Cette alternance rapide entre lumière et violence climatique donne parfois à mai une allure instable, difficile à apprivoiser. Pour les agriculteurs, c’est un mois-clé. Les semis doivent composer avec les dernières incertitudes thermiques. Les jeunes plants redoutent les giboulées tardives ou les coups de chaud prématurés. Le verger, lui, est particulièrement sensible : une gelée blanche inattendue peut compromettre une saison entière. C’est aussi le mois où les allergies battent leur plein, avec les pollens de graminées qui explosent dans l’air, rendant le quotidien difficile pour des millions de personnes. Les données du Réseau National de Surveillance Aérobiologique montrent que les pics les plus élevés de l’année sont fréquemment atteints entre le 10 et le 25 mai.
Sur un autre plan, mai est souvent vu comme un mois d’espoir, celui des jours qui rallongent franchement, des corps qui se découvrent, des week-ends prolongés et des premières escapades vers la mer ou la montagne. Cette dynamique sociale et psychologique participe à l’aura du dicton. On veut que mai soit un mois de plaisir, et on accepte, parfois inconsciemment, de fermer les yeux sur ses incartades météo.
Mais ce proverbe, en réalité, s’inscrit dans une longue tradition populaire qui cherche à souligner un relâchement progressif des contraintes météorologiques. Il faut d’ailleurs se souvenir de sa forme d’origine, bien moins libertaire : « En avril, ne te découvre pas d’un fil ; en mai, fais ce qu’il te plaît… s’il te plaît ». Ce complément souvent oublié invite à la prudence, car les risques n’ont pas totalement disparu.
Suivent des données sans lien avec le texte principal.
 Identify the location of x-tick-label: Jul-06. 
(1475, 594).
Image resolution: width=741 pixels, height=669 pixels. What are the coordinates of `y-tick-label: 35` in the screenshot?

C’est là toute la subtilité du dicton : il ne signifie pas que tout est permis, mais que l’on entre dans une période de transition où les contraintes s’allègent — sans pour autant disparaître.
Dans un climat en évolution, la lecture de ce dicton prend aussi une autre dimension. Les relevés climatiques montrent une tendance au réchauffement printanier, avec un avancement des dates de floraison, de migration d’oiseaux, et une augmentation des températures moyennes de mai sur les trente dernières années. Toutefois, cette douceur ne signifie pas que les extrêmes ont disparu. Au contraire, les épisodes de chaleur précoce et les retours de fraîcheur brutale peuvent coexister, renforçant cette impression d’un mois « libre » mais profondément chaotique. En mai 2022, la France a connu une vague de chaleur avec des pointes à 35 °C à l’ombre dans le sud-ouest, tandis qu’en mai 2019, plusieurs régions ont subi un épisode de neige en moyenne montagne, avec 10 à 15 cm tombés au-dessus de 1200 m dans les Alpes.
Alors, le mois de mai fait-il vraiment ce qu’il lui plaît ? D’un point de vue météorologique, la réponse est probablement oui — il est indécis, contrasté, parfois fantasque, à l’image d’un printemps qui n’a pas totalement tourné la page de l’hiver mais veut déjà écrire les premières lignes de l’été. D’un point de vue humain, le dicton est autant un clin d’œil à cette complexité qu’une invitation à accueillir ce désordre saisonnier avec philosophie… et une veste à portée de main.